Get on Elektrac!
It’s been a great for jazz releases lately. Thundercat’s monsterous epic, Drunk, hit the shelves, Chris Hazelton’s Boogaloo 7′s Soul Jazz Fridays is holding down the local jazz game, and The Bad Plus is making pop jazzy again. But the jazz/funk/electronic hybrid record that caught my ear and would not let go is Shobaleader One‘s Elektrac. Finding the sweet spot between Magic Sword’s electonic onslaught and The Jazz Dispensary’s funked up compilation, Shobaleader One has made a bebop record for the 21st century.
Starting out with the drum forward arrangement of “The Swifty,” Shobaleader One quickly establishes their talent for rafting meaty bass riffs and jittering rhythms. Fast without losing an ounce of smoothness, “The Swifty” sets the bar high for the rest of the album, a bar that is raised with the second track, “Coopers World.” This next song is heavy and quick, creating and abandoning progressions almost simultaneously. “Coopers World” is the type of song that is musically dense without losing its beat.

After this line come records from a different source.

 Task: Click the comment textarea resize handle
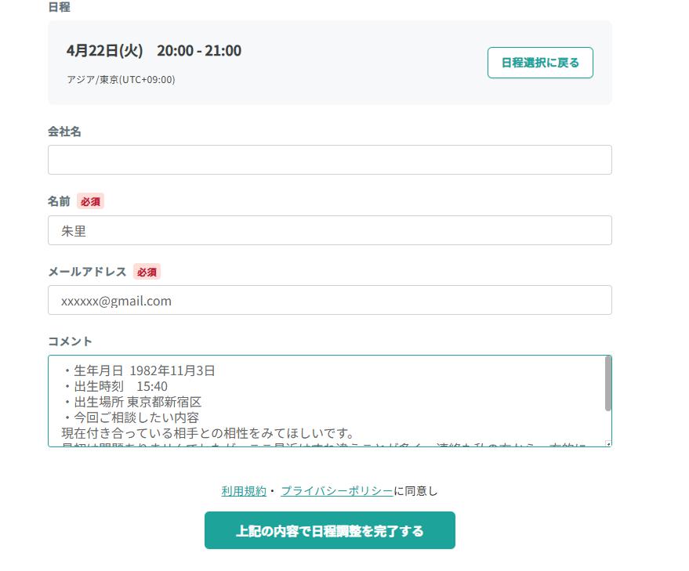(x=608, y=444)
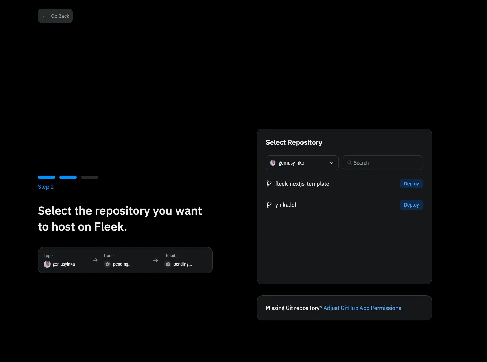
Task: Click the geniusyinka avatar under Type
Action: click(47, 264)
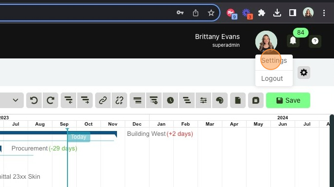Open the color palette icon
The width and height of the screenshot is (334, 187).
[x=219, y=100]
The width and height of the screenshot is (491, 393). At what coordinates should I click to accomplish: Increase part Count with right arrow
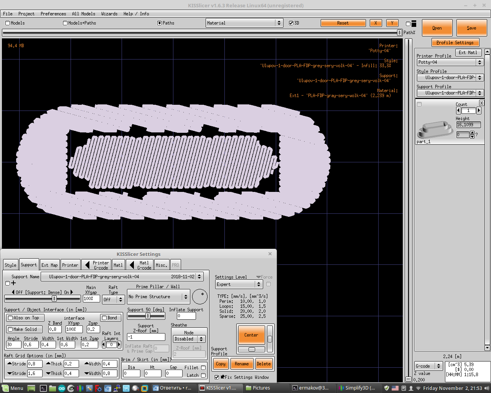tap(479, 111)

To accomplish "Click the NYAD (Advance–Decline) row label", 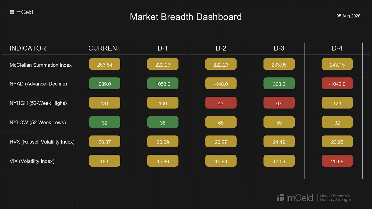I will click(x=38, y=84).
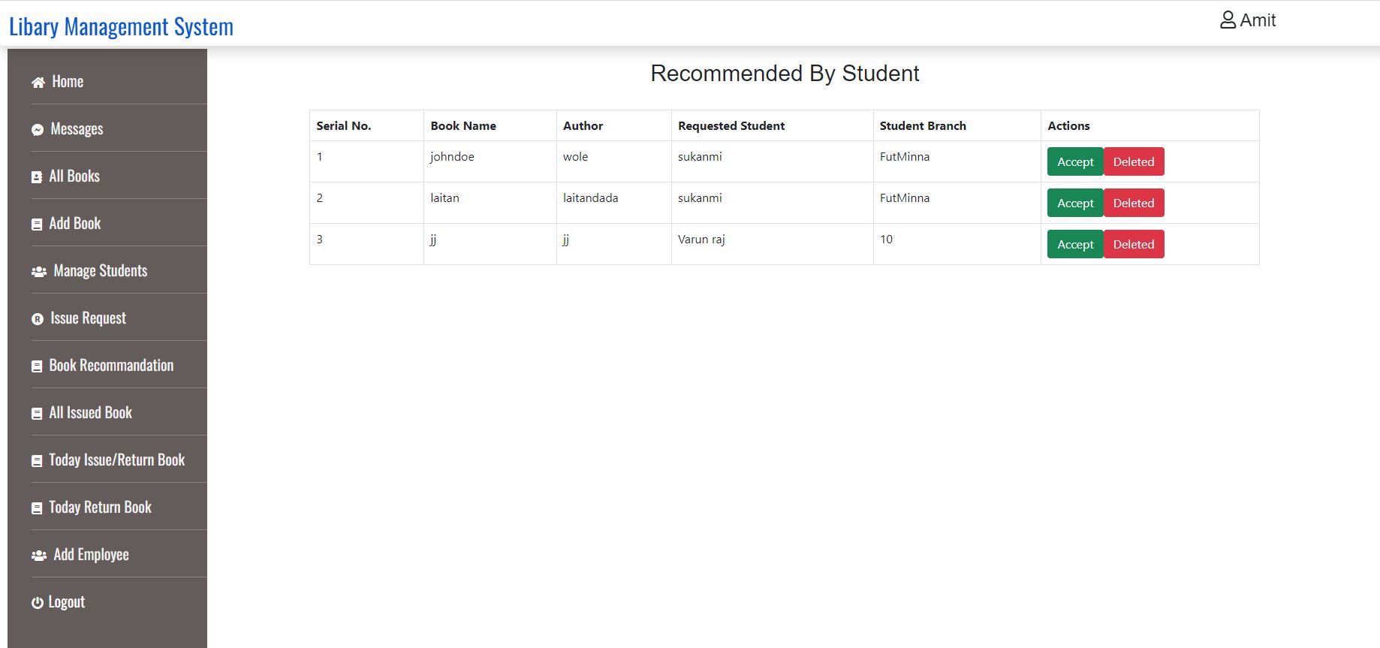Click the Add Book icon in sidebar

(x=36, y=224)
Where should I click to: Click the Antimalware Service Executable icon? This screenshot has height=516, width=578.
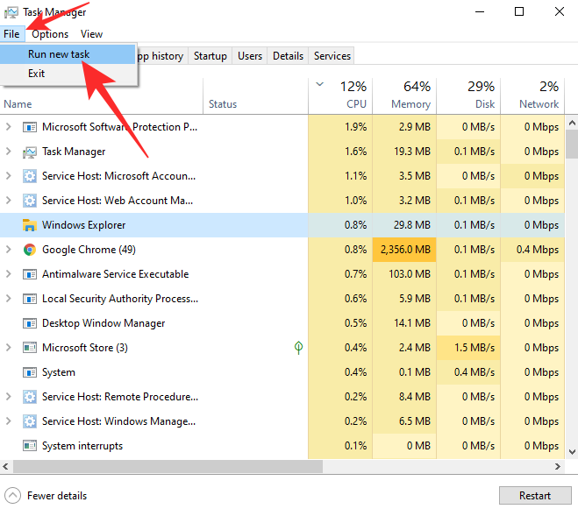tap(29, 274)
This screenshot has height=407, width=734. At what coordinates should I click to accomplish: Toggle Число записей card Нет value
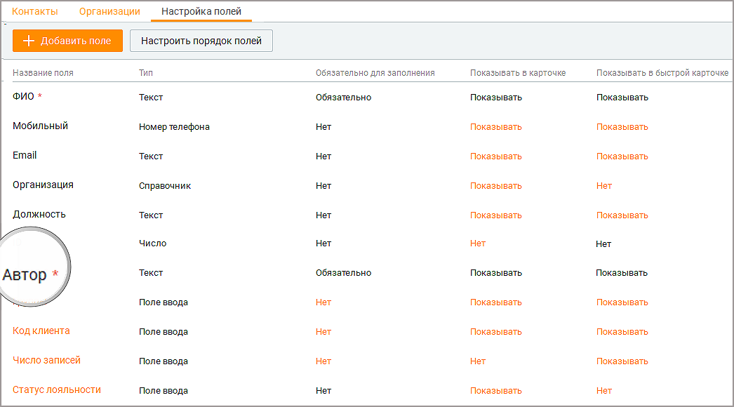pos(478,361)
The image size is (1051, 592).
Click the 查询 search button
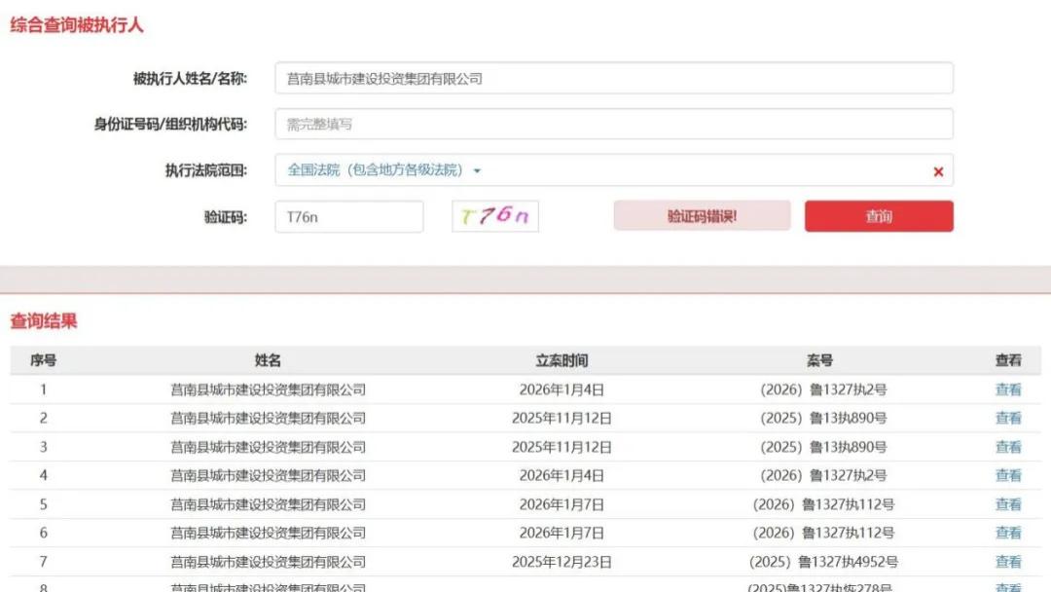(878, 215)
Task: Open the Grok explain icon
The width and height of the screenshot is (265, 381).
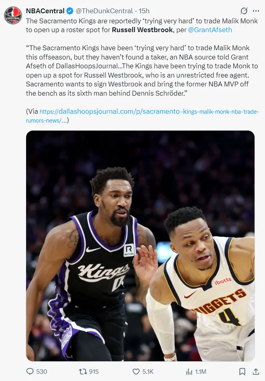Action: 244,11
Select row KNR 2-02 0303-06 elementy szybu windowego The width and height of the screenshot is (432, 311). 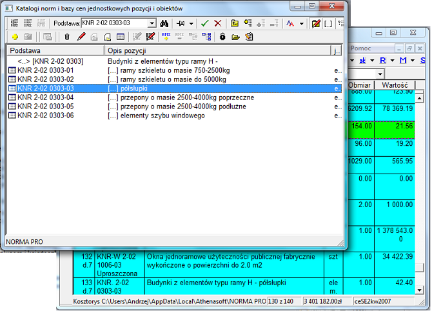click(x=46, y=115)
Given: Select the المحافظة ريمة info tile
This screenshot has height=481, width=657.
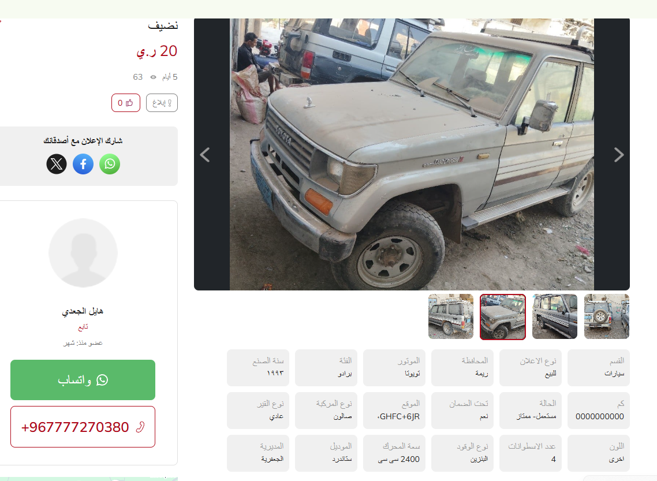Looking at the screenshot, I should (462, 367).
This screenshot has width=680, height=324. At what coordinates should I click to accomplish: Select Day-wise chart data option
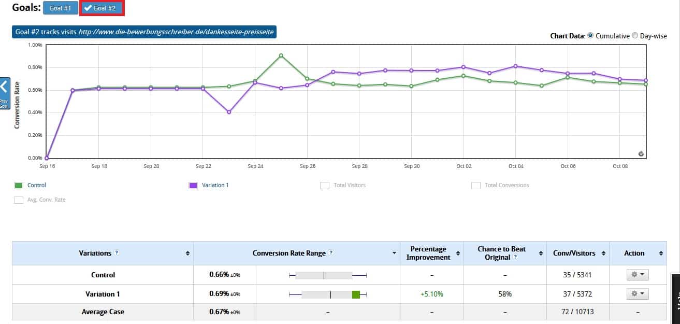tap(635, 36)

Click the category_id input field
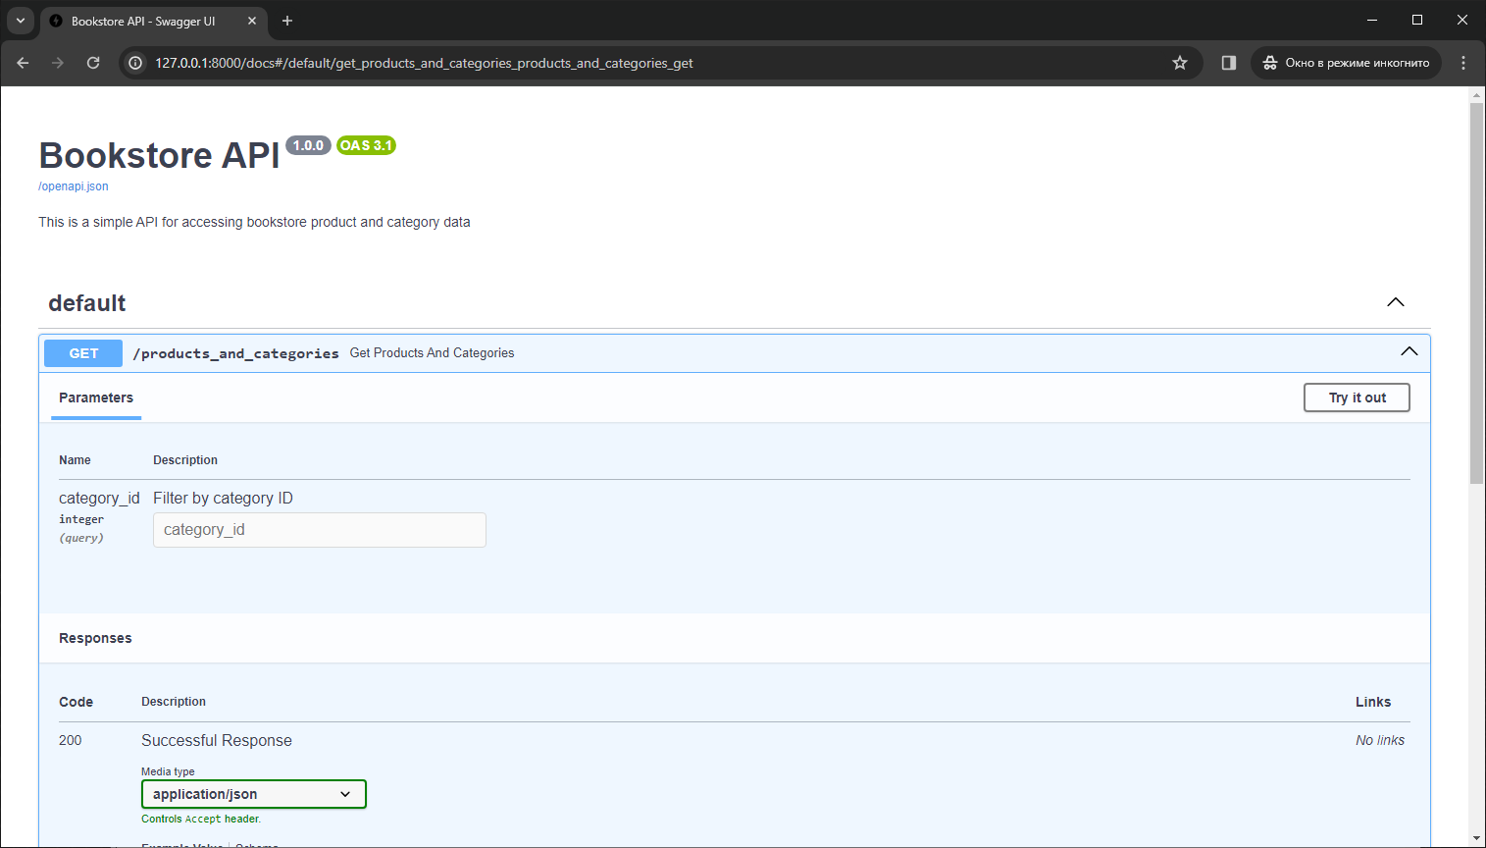pyautogui.click(x=319, y=529)
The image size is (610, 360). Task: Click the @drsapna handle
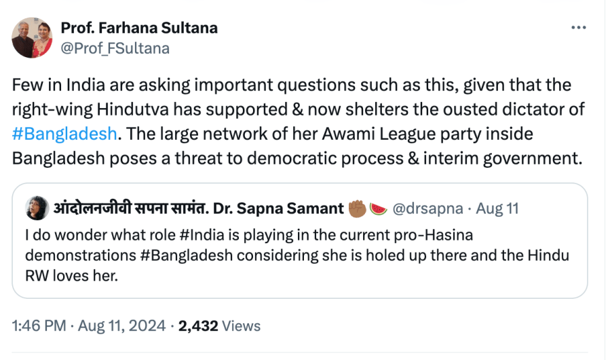click(427, 209)
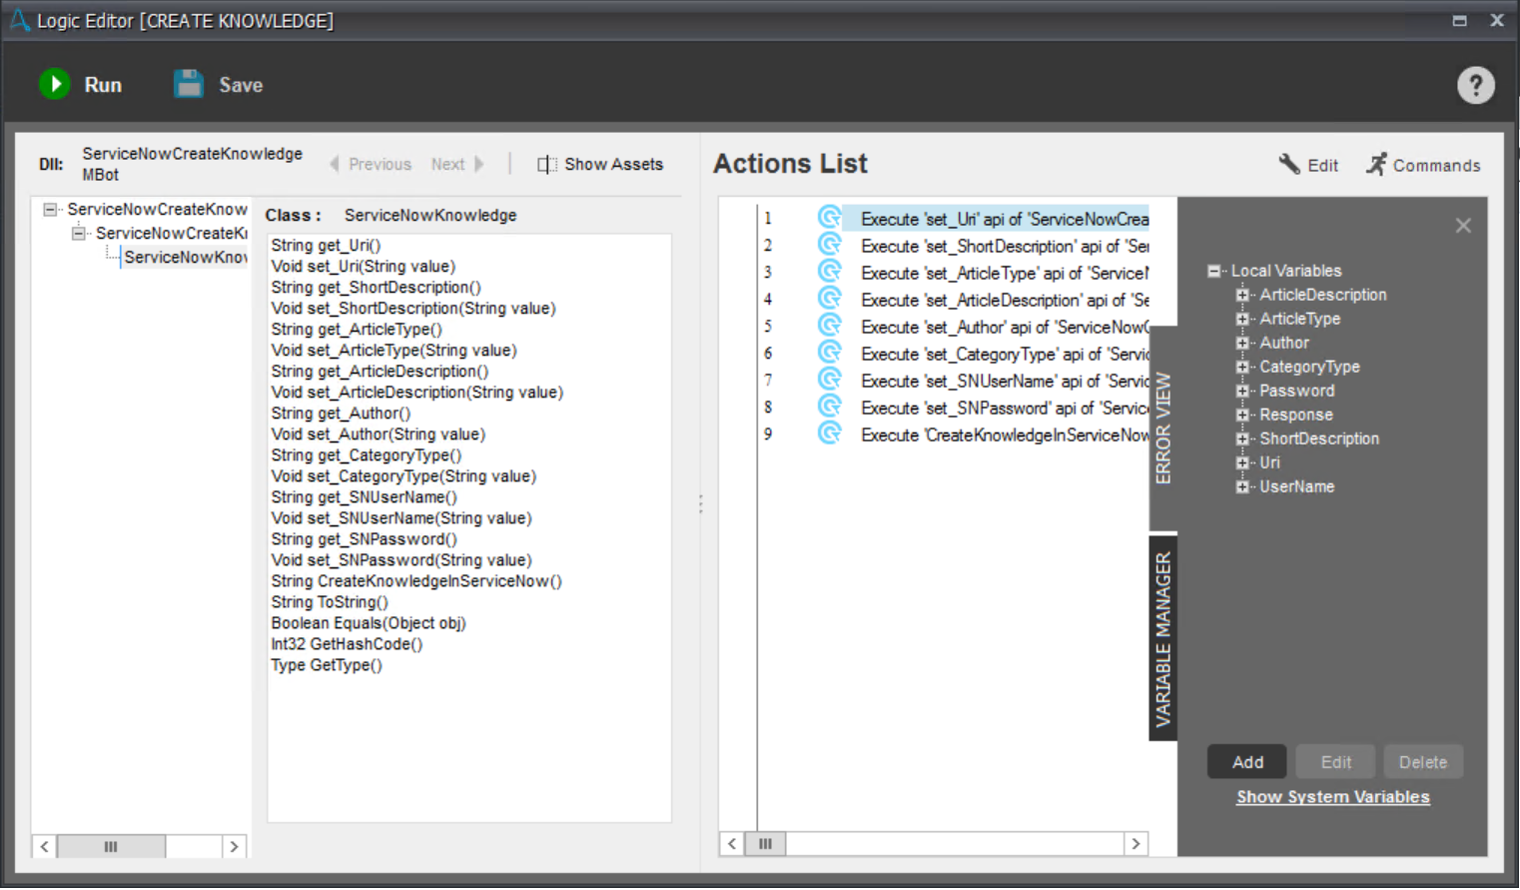Collapse the Local Variables tree
This screenshot has height=890, width=1520.
(1214, 271)
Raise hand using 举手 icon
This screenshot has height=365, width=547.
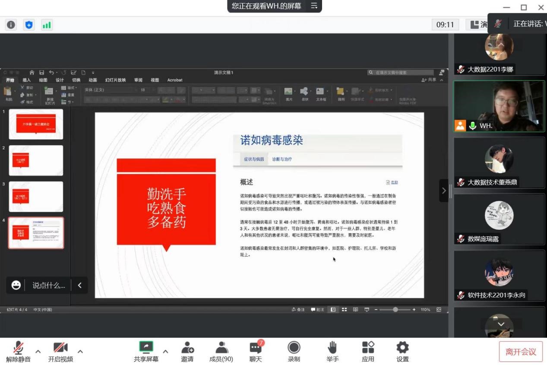point(332,347)
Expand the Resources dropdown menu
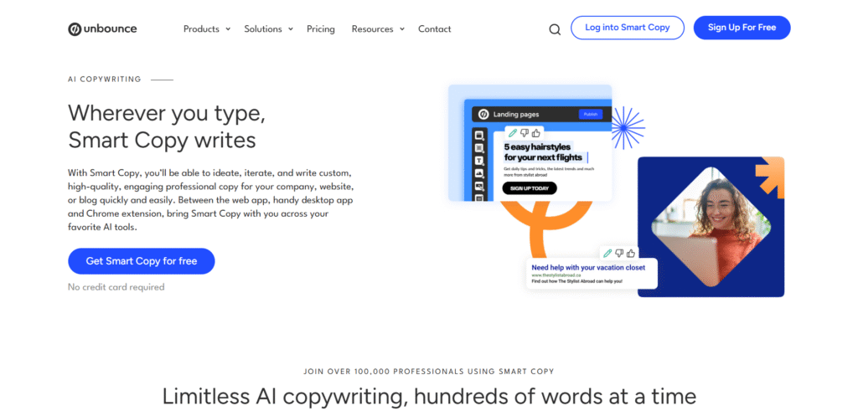This screenshot has width=858, height=411. [377, 28]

As the above video implies, Elektrac is a live album. Given the complexity and layering of the album, it’s a marvel that this thing could be produced in a studio, and it’s nothing short of miraculous that it is able to unfurl with such precision on stage. Just as this album hover’s between studio and stage, Shobaleader One hovers between band and single genius. Shobaleader One is the band of the drum and bass/acid house mastermind known as Squarepusher (or Tom Jenkinson if you’re feeling nasty). Jenkinson’s taut arrangements come to life under the band’s performances.
And no where is this more evident than in “E8 Boogie.” Starting slow, as a breath, “E8 Boogie” has the timing down–when to burst and when to ebb. With a bass line that is faster than Kansas City’s meteorological shifts, “E8 Boogie” is straight funky and heavy. The song is guaranteed to spark even the deadest room with soul power.
I think it’s safe to say that Elektrac isn’t for everyone (much in the same way The Mars Volta isn’t for everyone). That said, Shobaleader One’s live album roils and pops with passion, energy and technical skill that is unmatched in today’s musical landscape. Part jazz, part techno, part funk, Elektrac lives in the spaces between genres–like the best types of art.
The album ends with the uncompromising “Journey To Reedham.” 8-bit collides with jazz, synthesizers collide with groovy bass lines, dance grooves collide with weird time signatures. There’s a lot of collision happening. But more than that, “Journey To Reedham” ends Elektrac on an uptick, a sense that anything could be possible. This, perhaps, might be the album’s greatest strength. Of course the songs are phenomenal and the playing magnificent, but Elektrac‘s exploratory nature embodies the sense of curiousity, of hope.